§ Problems to solve
1. In the thread about pods restarting on IBM systems, what causes the pods to restart on P systems? Answer in one to three sentences.
2. Extend the thread about pods restarting on IBM systems past its final comment.

§ Given text
--- START ---

Sravika, please let us know if is being reproduced on IBM Z systems or both P and Z systems. We already have a BZ #1929188 where two cases are mentioned: 1. Pods restarting on P systems --- This is happening because one or more worker nodes are going down (BZ #1945016) 2. Pods restarting on Z systems -- Here we don't know the root cause yet but worker nodes are not going down. So, if this BZ is reproducible only on IBM Z systems then this is a dup of BZ #1929188 and we should focus on why this is happening only on Z systems.
@sbalusu Cannot find the RHCOS for the PASSing versions, but OCS was 4.7.0-801.ci, and OCP 4.7.4. The FAILing versions are: RHCOS 4.7.7, OCP 4.7.8, OCS 4.7.0-801.ci. So, different OCP and very likely RHCOS. I will repeat the test runs with 6G memory limit, however, we found that the OCS version I should use for the testing is OCS 4.7.0-372.ci.
@Mudit: Some background info, this issue has been initially observed and reported on OCS 4.6. With the tcmalloc fix delivered in 4.7 this was resolved and the test passed initially when @mschaefe verified on OCS 4.7 and OCP 4.7.4. However, this issue has come back on the last test execution as mentioned in the above comment by @mschaefe. If it is reproducible on IBM P am not sure about this, @svenkat could you please comment on this, thankyou.

--- END ---

§ Provided material

--- START ---

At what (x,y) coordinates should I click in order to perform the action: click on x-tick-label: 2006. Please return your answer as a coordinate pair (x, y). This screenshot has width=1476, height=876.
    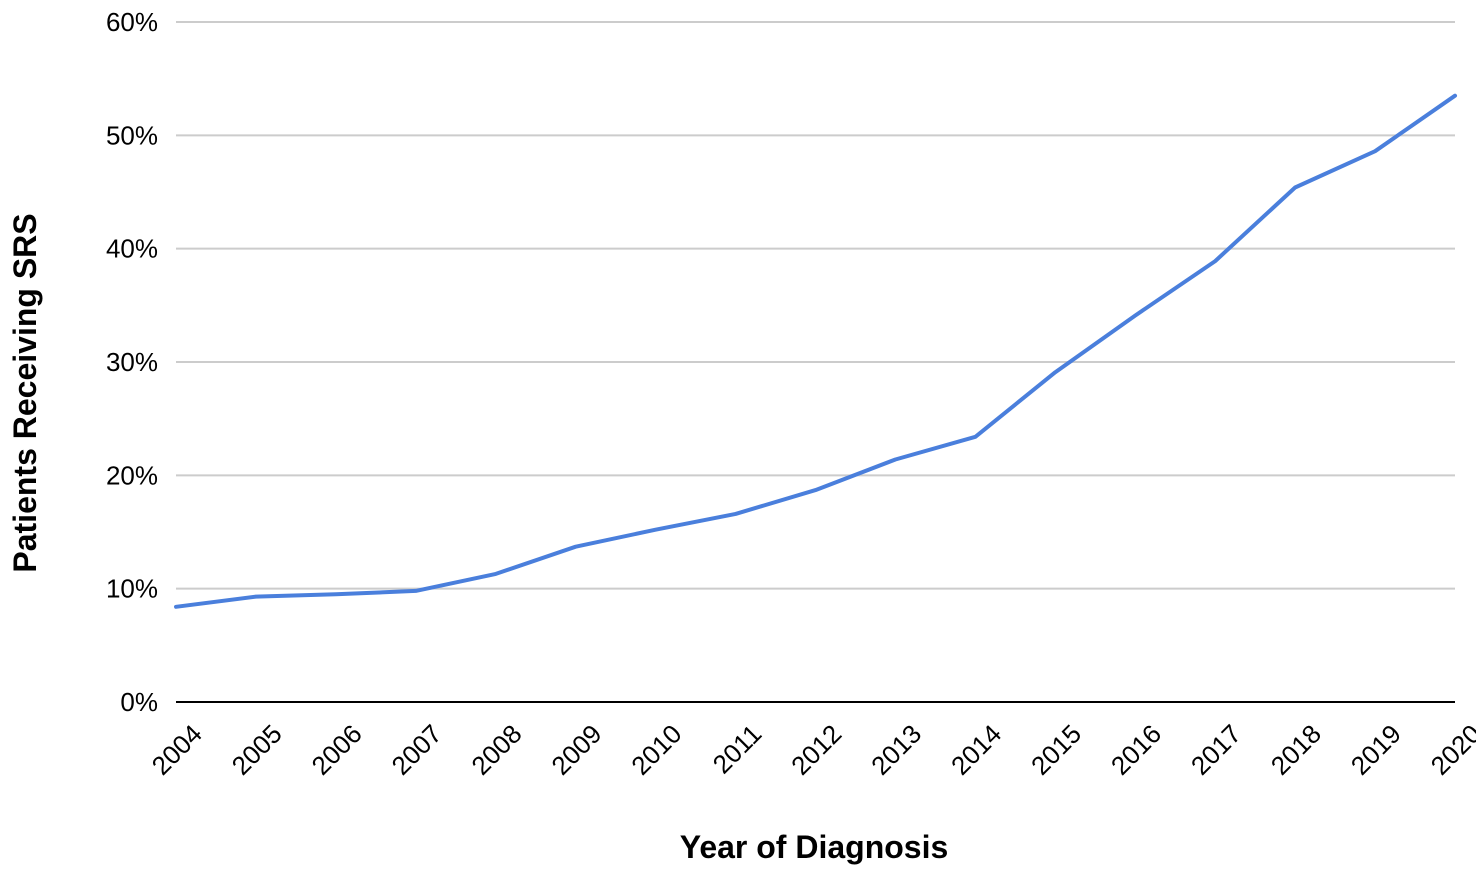
    Looking at the image, I should click on (337, 750).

--- END ---

§ Task results
1. On P systems, the pods restart because one or more worker nodes are going down. That node failure is tracked in BZ #1945016.

2.
Uploaded results from last test run to Google Drive: https://drive.google.com/file/d/1gjVHqCwgwpNztkr_jMWxiCfQfIYt5hI_/view?usp=sharing OCP version: 4.7.8 OCS version: 4.7.0-364.ci RHCOS: 4.7.7-s390x For convenience, I added output of some oc commands (*.out files) to the uploaded zip file, too. Observations: - Testcase keeps failing with ThreadExecutor timeout on the fio command for the test pod which writes to the PVC in Filesystem mode. - Other Pods can successfully finish their fio jobs on their double-expanded PVCs - rook-ceph-mgr-a is NOT restarting with memory limit AND request size of 6GB - must_gather seems to be failing for OCP, not clear why For further verification, I am planning to up a regression test on RHCOS 4.7.0.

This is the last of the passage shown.